### Task to complete
How many lines below contain the string "кызматтары"? Reply with the figure and no further words.

### Information
::::

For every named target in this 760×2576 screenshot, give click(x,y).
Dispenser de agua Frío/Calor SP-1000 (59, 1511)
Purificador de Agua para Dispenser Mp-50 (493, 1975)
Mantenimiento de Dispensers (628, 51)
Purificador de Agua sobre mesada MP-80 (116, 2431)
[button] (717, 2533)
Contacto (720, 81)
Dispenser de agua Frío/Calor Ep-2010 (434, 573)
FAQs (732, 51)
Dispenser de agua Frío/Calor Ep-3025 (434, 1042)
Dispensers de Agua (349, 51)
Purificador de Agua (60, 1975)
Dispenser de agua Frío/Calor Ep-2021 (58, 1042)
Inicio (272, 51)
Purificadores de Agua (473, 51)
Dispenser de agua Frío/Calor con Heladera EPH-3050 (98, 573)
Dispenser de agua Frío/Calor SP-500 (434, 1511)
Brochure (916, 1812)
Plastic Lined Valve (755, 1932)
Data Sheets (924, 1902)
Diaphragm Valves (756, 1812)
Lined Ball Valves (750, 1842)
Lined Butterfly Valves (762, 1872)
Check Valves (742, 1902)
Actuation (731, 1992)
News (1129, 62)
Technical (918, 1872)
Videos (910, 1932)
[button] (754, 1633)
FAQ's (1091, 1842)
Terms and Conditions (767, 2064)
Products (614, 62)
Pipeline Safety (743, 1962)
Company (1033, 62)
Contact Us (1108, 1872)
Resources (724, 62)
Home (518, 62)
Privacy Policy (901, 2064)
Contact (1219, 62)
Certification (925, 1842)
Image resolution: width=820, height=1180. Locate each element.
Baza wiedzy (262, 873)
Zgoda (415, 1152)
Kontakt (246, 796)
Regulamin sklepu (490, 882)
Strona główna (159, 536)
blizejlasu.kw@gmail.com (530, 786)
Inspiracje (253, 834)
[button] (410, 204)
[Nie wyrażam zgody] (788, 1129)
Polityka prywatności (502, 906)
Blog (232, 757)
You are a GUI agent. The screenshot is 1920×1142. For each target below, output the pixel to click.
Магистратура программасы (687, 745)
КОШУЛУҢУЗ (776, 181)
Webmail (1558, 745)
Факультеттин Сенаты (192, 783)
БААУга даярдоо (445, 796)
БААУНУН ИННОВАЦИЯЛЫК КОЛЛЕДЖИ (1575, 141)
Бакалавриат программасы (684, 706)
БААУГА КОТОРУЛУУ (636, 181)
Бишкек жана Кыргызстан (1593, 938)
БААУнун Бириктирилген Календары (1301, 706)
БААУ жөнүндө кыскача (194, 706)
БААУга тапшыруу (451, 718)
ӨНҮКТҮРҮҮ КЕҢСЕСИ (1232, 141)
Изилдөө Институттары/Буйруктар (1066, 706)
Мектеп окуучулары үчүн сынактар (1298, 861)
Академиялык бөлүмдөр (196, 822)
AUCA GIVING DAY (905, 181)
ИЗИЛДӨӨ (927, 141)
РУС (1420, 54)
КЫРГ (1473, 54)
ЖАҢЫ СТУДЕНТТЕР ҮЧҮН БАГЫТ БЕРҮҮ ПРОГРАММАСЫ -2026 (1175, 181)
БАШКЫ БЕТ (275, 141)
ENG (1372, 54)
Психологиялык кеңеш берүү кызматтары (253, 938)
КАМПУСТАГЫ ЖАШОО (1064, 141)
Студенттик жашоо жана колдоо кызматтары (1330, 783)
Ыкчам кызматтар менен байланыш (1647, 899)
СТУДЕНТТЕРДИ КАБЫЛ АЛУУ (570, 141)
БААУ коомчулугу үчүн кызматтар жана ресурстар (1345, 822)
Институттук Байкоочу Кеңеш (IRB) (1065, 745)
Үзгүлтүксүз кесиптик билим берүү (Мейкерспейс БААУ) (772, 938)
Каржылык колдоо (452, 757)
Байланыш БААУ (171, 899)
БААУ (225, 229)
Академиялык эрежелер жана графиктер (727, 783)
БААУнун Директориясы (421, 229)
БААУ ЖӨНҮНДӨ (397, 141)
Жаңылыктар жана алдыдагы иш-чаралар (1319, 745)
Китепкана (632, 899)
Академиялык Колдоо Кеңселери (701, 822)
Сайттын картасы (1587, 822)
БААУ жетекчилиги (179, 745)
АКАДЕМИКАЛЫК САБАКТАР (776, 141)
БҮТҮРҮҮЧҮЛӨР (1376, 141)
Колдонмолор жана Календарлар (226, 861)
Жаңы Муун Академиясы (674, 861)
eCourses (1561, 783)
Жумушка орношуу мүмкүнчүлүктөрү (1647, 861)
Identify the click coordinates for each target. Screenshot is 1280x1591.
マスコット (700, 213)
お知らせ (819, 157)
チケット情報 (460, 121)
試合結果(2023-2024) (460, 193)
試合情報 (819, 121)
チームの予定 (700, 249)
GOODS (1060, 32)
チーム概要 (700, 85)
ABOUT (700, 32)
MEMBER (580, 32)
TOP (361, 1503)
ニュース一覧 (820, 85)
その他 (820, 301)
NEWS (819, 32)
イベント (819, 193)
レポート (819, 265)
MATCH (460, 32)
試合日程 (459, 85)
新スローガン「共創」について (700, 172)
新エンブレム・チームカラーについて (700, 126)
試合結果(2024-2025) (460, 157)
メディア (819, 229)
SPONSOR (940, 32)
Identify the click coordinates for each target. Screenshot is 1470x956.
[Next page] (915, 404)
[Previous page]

::::

### Answer space
2